Best wishes for your pregnancy, and for continued success professionally.

Thank you for writing to Office Politics.

Warm regards,

Jennifer Glueck Bezoza, MA

Jennifer Glueck Bezoza has an MA in organizational psychology from Columbia University and a BA in psychology and humanities from Stanford University. She currently works in Organizational Development for the largest not-for-profit home health organization in the country where she focuses on succession planning, leadership development and coaching. Previously, she worked for GE Commercial Finance and HR consultant, Towers Perrin.

  1. 2 Answers to “Office baby boom elicits nasty jokes”

  2. To be frank – it isn’t a massive surprise that women have babies.

    The chap has reacted in a way that is demonstrating a desire to exercise control over something that is so obviously beyond his control.

    I think businesses need to recognize that good staff are hard to find – whatever gender and put in place systems to support maternity.

    There is no corporate altruism I am afraid.

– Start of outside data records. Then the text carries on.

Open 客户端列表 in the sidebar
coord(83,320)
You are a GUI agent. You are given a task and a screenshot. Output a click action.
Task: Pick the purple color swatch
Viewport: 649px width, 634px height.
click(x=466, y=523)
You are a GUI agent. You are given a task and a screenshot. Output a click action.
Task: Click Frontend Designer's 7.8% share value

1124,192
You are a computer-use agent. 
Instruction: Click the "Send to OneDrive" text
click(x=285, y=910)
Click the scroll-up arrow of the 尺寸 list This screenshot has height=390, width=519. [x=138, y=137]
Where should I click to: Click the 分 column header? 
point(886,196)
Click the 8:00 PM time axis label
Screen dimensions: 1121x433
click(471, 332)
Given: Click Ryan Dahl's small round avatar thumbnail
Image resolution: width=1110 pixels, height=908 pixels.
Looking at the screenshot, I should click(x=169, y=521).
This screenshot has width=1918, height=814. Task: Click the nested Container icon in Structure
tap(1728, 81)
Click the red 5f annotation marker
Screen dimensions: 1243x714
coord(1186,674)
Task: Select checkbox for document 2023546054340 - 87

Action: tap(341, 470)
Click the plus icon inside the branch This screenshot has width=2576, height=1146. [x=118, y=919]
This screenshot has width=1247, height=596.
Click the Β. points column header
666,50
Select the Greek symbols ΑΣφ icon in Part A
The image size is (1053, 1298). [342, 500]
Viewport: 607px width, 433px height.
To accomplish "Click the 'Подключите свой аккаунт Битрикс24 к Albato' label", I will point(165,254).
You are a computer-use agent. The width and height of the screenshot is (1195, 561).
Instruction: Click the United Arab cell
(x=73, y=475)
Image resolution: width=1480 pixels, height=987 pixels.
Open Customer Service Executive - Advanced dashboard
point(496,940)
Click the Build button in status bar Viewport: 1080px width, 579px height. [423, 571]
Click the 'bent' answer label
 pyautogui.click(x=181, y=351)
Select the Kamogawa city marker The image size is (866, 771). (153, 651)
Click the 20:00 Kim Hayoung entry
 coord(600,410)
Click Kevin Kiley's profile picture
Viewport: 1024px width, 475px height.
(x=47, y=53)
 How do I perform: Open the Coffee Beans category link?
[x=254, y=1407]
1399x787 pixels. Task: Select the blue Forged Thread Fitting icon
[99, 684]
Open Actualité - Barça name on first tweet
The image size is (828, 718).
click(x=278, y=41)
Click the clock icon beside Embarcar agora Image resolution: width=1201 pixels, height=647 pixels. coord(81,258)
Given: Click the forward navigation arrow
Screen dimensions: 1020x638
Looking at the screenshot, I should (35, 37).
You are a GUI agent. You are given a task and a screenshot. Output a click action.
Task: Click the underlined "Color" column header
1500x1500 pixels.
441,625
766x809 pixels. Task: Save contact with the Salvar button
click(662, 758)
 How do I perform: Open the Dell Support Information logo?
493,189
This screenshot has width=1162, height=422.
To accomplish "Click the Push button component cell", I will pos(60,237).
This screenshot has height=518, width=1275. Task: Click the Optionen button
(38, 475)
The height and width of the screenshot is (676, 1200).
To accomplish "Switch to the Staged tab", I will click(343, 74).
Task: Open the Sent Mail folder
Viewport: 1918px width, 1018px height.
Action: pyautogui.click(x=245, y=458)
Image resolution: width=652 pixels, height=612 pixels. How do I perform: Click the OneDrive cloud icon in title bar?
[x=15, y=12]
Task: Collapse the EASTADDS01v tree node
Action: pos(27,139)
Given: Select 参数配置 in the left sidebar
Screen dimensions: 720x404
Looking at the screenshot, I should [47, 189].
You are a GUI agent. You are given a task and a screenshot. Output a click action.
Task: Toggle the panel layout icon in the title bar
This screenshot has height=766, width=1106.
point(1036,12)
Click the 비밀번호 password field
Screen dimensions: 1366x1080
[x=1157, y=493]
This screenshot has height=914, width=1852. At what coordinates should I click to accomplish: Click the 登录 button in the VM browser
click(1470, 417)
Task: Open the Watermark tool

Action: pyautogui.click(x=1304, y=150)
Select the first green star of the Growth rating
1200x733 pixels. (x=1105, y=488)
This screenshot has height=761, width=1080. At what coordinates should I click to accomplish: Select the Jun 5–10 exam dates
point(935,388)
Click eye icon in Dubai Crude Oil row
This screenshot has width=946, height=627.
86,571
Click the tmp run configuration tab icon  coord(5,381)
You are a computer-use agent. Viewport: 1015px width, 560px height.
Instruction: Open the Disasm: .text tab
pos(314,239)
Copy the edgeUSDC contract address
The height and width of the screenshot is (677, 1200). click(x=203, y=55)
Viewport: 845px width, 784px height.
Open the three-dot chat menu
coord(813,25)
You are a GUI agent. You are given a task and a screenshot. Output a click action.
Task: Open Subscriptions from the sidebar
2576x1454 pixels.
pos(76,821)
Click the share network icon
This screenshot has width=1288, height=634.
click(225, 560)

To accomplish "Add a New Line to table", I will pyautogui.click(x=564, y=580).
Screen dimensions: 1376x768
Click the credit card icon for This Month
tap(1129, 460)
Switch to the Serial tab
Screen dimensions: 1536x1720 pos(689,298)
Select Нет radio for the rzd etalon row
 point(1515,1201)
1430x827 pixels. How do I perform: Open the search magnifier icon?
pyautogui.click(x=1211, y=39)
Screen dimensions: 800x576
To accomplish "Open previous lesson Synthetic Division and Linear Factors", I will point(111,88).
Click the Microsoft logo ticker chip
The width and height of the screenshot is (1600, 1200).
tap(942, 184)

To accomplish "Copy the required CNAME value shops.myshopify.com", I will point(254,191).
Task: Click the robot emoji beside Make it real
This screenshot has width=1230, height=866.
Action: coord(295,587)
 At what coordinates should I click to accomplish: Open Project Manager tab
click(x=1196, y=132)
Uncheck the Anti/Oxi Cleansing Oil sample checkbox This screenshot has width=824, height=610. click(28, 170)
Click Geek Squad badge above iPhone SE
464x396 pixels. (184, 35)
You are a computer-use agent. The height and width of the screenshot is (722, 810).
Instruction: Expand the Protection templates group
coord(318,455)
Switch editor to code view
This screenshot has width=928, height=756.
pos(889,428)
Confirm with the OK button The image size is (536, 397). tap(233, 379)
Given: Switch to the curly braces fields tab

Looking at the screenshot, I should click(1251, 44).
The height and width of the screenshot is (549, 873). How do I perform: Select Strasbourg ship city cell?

    By robert fenton on May 18, 2008

  3. Dear Pregnant Pause,

    I had a similar issue when I got married. I was a senior manager at a very large Fortune 500 company for several years (promoted every year), and I was shocked at the responses I received after announcing my engagement. Up until that point, I kept my personal life just that…personal. Many other managers (including females), although married themselves, told me that they thought I would “be serious about my career” and that “I needed to get my priorities straight.” Whatever happened to “congratulations”? Since when does having a marriage/family negate having a career? Some of my executives even encouraged me to divorce my husband (also a professional in a different industry) to focus solely on my career almost immediately after our wedding. While I laughed off these statements at the time, it gave me clear insight in regards to the corporate double standard…especially for women. Although I loved my career and did well, after 50 years, would a corporation be there to hold my hand and comfort me? I ended up switching to another company, and my husband (priority #1) and I are both happy working hard and balancing family with work. Congratulations on your pregnancy and good luck!